Copy the lines below word for word.

▽

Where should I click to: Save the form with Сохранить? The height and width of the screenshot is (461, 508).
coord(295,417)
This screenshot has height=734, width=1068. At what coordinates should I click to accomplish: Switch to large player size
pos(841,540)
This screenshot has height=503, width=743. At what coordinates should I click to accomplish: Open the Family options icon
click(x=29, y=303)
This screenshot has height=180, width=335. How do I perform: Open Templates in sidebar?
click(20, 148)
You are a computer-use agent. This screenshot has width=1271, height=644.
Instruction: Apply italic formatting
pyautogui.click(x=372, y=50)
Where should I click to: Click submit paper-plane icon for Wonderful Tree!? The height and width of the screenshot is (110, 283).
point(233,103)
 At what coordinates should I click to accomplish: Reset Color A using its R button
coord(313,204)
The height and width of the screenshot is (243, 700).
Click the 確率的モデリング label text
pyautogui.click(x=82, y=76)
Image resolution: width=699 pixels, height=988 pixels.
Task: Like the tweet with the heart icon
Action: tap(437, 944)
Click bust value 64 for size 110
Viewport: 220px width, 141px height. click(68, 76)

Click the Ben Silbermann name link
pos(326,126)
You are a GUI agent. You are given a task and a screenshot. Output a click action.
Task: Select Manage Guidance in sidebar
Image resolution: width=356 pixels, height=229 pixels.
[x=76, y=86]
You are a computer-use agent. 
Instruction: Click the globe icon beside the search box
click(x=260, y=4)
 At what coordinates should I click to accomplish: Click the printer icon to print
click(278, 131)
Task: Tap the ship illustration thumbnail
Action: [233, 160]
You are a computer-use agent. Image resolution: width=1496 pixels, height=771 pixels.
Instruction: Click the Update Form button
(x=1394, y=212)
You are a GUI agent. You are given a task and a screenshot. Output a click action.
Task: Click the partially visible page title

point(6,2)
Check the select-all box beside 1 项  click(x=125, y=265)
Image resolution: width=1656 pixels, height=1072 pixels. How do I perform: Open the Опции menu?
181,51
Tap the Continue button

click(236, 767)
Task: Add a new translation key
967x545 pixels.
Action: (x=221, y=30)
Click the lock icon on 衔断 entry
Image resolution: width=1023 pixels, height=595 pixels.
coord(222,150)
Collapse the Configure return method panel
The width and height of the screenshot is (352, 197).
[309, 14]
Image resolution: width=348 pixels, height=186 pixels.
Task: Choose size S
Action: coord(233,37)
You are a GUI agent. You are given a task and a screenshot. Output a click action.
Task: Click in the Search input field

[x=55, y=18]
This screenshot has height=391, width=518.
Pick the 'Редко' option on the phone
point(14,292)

△

§ **The result**:
Where should I click to: Save the form with Сохранить? The height and width of the screenshot is (461, 508).
coord(295,417)
This screenshot has height=734, width=1068. At what coordinates should I click to accomplish: Switch to large player size
pos(841,540)
This screenshot has height=503, width=743. At what coordinates should I click to accomplish: Open the Family options icon
click(x=29, y=303)
This screenshot has height=180, width=335. How do I perform: Open Templates in sidebar?
click(20, 148)
You are a computer-use agent. This screenshot has width=1271, height=644.
Instruction: Apply italic formatting
pyautogui.click(x=372, y=50)
Where should I click to: Click submit paper-plane icon for Wonderful Tree!? The height and width of the screenshot is (110, 283).
point(233,103)
 At what coordinates should I click to accomplish: Reset Color A using its R button
coord(313,204)
The height and width of the screenshot is (243, 700).
Click the 確率的モデリング label text
pyautogui.click(x=82, y=76)
Image resolution: width=699 pixels, height=988 pixels.
Task: Like the tweet with the heart icon
Action: tap(437, 944)
Click bust value 64 for size 110
Viewport: 220px width, 141px height. click(68, 76)

Click the Ben Silbermann name link
pos(326,126)
You are a GUI agent. You are given a task and a screenshot. Output a click action.
Task: Select Manage Guidance in sidebar
Image resolution: width=356 pixels, height=229 pixels.
[x=76, y=86]
You are a computer-use agent. 
Instruction: Click the globe icon beside the search box
click(x=260, y=4)
 At what coordinates should I click to accomplish: Click the printer icon to print
click(278, 131)
Task: Tap the ship illustration thumbnail
Action: [233, 160]
You are a computer-use agent. Image resolution: width=1496 pixels, height=771 pixels.
Instruction: Click the Update Form button
(x=1394, y=212)
You are a GUI agent. You are given a task and a screenshot. Output a click action.
Task: Click the partially visible page title

point(6,2)
Check the select-all box beside 1 项  click(x=125, y=265)
Image resolution: width=1656 pixels, height=1072 pixels. How do I perform: Open the Опции menu?
181,51
Tap the Continue button

click(236, 767)
Task: Add a new translation key
967x545 pixels.
Action: (x=221, y=30)
Click the lock icon on 衔断 entry
Image resolution: width=1023 pixels, height=595 pixels.
coord(222,150)
Collapse the Configure return method panel
The width and height of the screenshot is (352, 197).
[309, 14]
Image resolution: width=348 pixels, height=186 pixels.
Task: Choose size S
Action: coord(233,37)
You are a GUI agent. You are given a task and a screenshot. Output a click action.
Task: Click in the Search input field

[x=55, y=18]
This screenshot has height=391, width=518.
Pick the 'Редко' option on the phone
point(14,292)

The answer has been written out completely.